MPs have received an increase of 5.5 percent in their pay, Radio New Zealand reports.
The Remuneration Authority ruling increases the Prime Minister's pay from $428,500 to $452,300 a year and senior ministers' pay from $268,500 to $283,800. The pay for an MP goes up from $147,800 to $156,000.
The authority said the increase represented both a salary increase and also a percentage of MPs' pay towards travel expenses.
Prime Minister John Key said he was disappointed the authority ignored his request not to increase the pay of MPs and ministers.
“I think a pay increase that was set at zero would be appropriate given that politicians have had pay increases over the last five or six years and lots of other people haven't.”
The authority's chair John Errington told Checkpoint the Prime Minister was not ignored.
“We are required under the Act to consult with the PM and the Speaker and other people, which we did. He expressed a view, which we took into account when we made our decision. Our Act requires us to have regard to jobs of a similar size.”
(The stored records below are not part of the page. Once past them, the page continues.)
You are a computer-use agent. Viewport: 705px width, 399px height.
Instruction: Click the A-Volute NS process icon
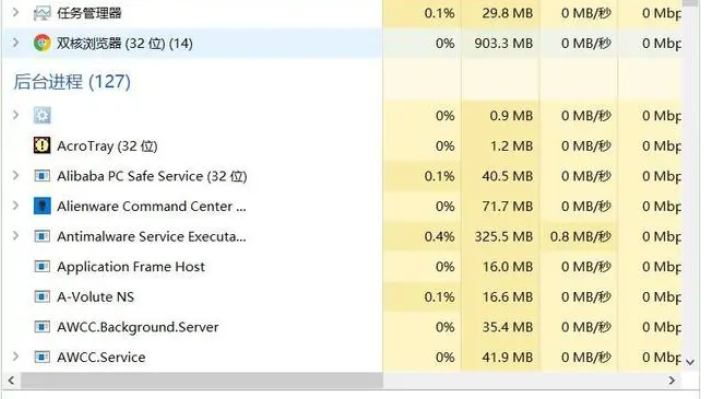coord(42,297)
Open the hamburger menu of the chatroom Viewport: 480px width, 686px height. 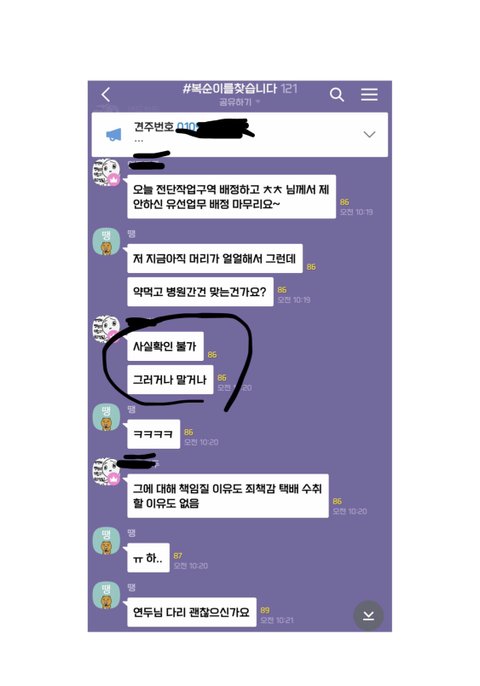[369, 94]
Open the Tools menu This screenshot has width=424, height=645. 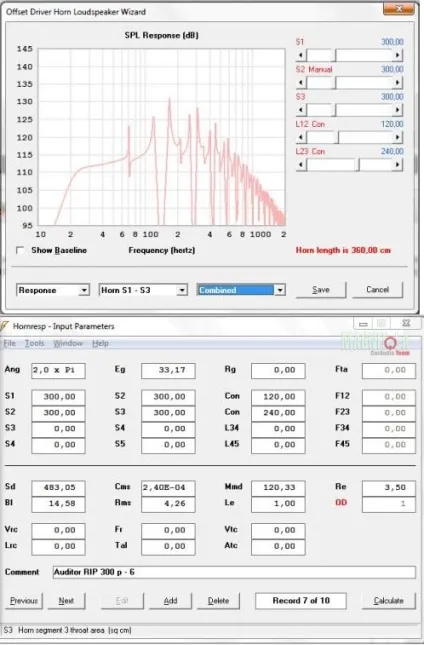[x=35, y=343]
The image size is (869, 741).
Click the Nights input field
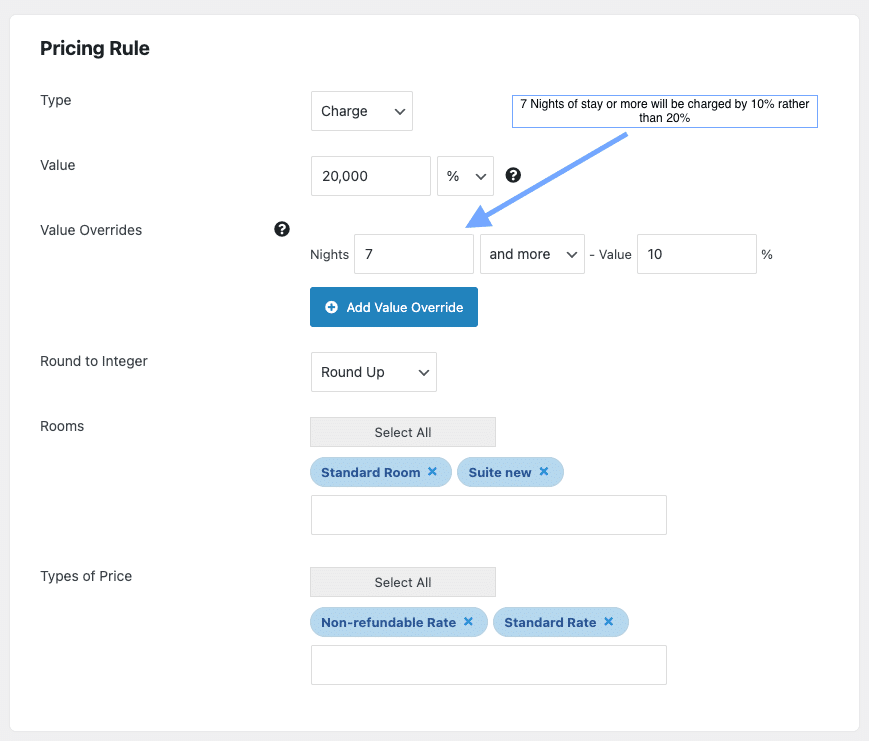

Green MP Kevin Hague said his party believed the system that determined MPs' pay was not ideal.
“Where MPs actually get cost of living pay increases but there isn't that same security for everybody else and that's why we have put forward a proposal that MPs pay rises should be in fact set at the nominal increase of the median wage.”
New Zealand First leader Winston Peters said politicians should be last in the queue for a pay rise.
“If you are asking me if we deserve a pay rise as much as ordinary people the answer is categorically no.”